BIG GIRLS DON'T CRY, but last week disparaging comments about Intel's beloved Wimax by Nokia's head of sales and manufacturing left the chip giant feeling bluer than usual, and so sore that the CEO of Sprint, Dan Hesse, had to write to Chipzilla and mediate on Nokia's behalf.
The saga started last week at a Nokia launch in San Francisco, when Nokia executive Anssi Vanjoki told the Wall Street Journal that Wimax was doomed to failure.
Vanjoki proceeded to twist the knife by comparing the Intel-backed wireless mobile standard to Betamax, a now-forgotten video format which lost a format war to VHS back in the 1970s. Ouch.
"I don't see that Wimax is taking hold anywhere in a big way," sneered Vanjoki, adding that it was a classic example of industry standards clashing, where one would come out a winner whilst the other had to lose. He scathingly continued, "Betamax was there for a long time, but VHS dominated the market. I see exactly the same thing happening here."
Even more of a kick in the teeth for Intel is that, ironically, the Finnish phone maker is a founding member of the Wimax Forum, making this sudden and extreme shift towards far-off 4G wireless LTE all the more painful.

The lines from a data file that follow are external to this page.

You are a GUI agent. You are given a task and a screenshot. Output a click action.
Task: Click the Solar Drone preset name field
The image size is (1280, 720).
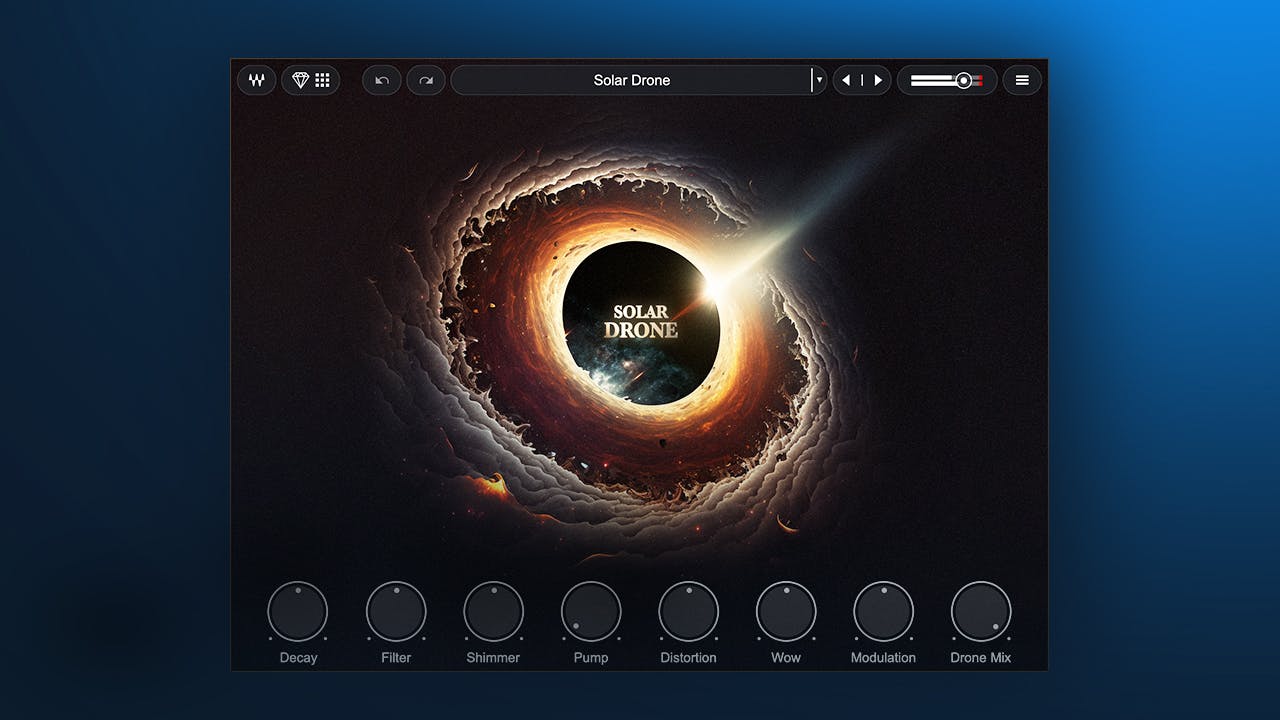click(x=631, y=80)
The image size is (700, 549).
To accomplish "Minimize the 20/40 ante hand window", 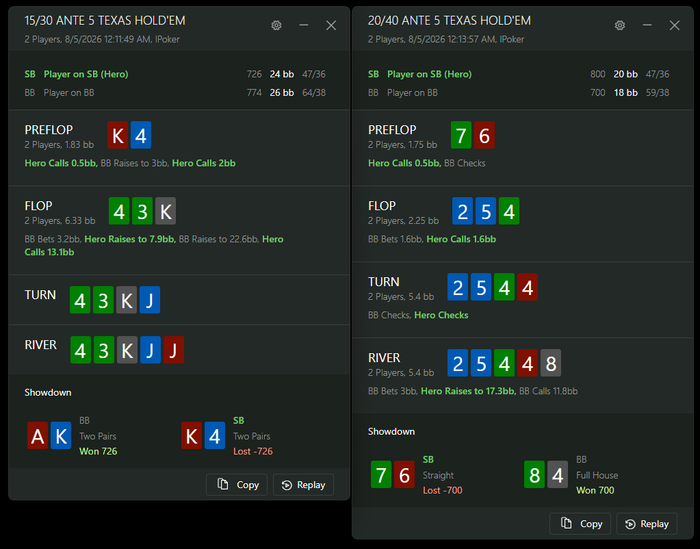I will 647,25.
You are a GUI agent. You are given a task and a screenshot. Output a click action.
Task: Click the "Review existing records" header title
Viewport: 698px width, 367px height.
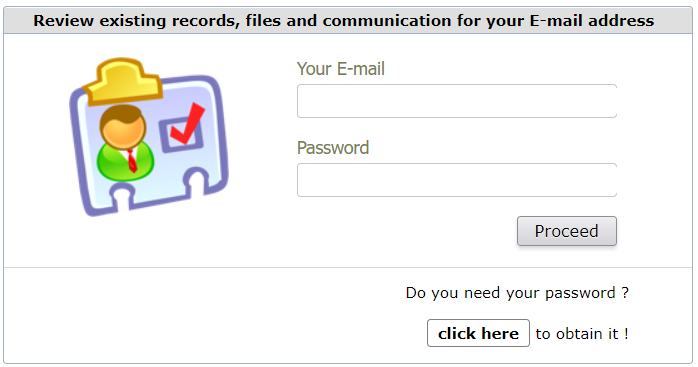click(x=344, y=20)
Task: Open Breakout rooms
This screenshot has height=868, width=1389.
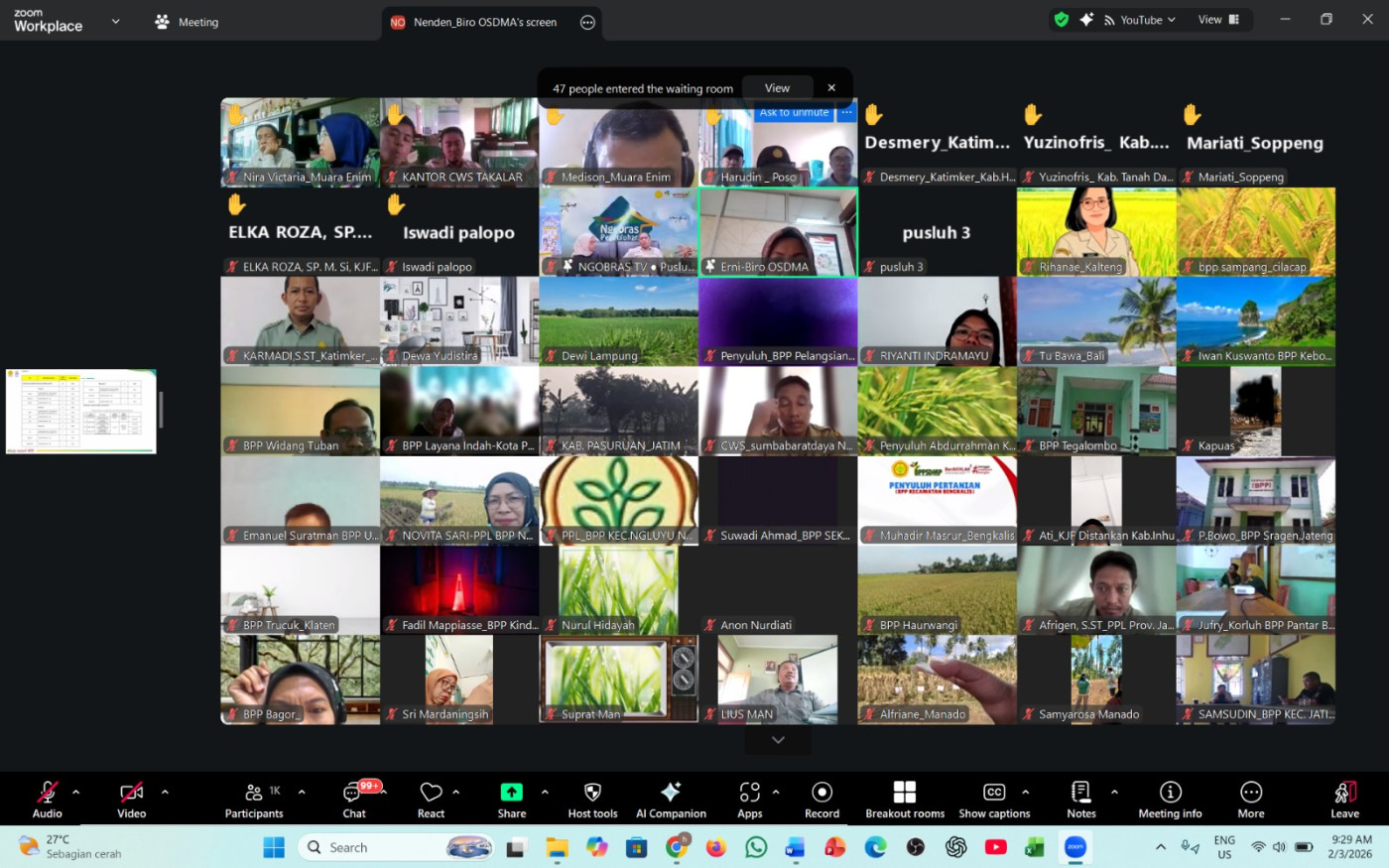Action: pos(904,799)
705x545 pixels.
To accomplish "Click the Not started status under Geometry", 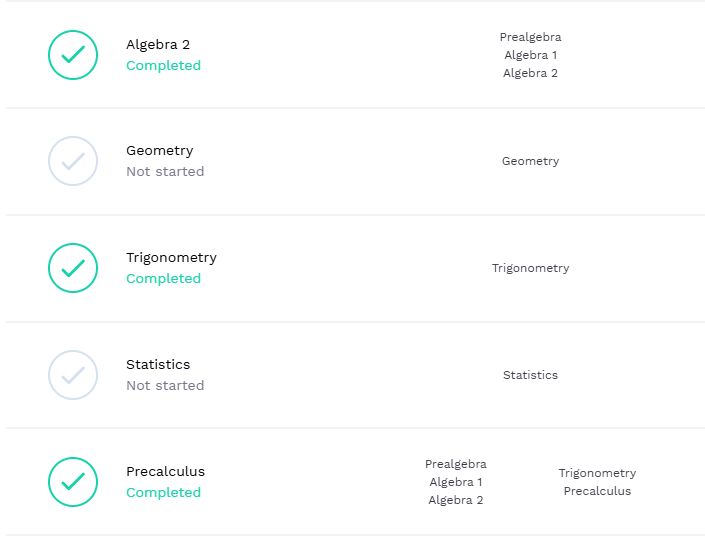I will pyautogui.click(x=165, y=172).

Shocked and dismayed, Intel seethed at the comments, to the extent that Sprint CEO Dan Hesse felt the need to step in and smooth Intel's ruffled feathers. A rather big deal by all accounts.
An email from Hesse to an Intel executive – surreptitiously obtained by the INQ – says that Vanjoki called him to deny comparing Wimax to Betamax and whining that he didn't talk about LTE and Wimax in that context at all.
Hess reckons "He was making general references to how technology winners and losers are chosen, that it's not the best technology that wins, but it's also other issues like the best business model, [and] marketing that determine which standards win and lose".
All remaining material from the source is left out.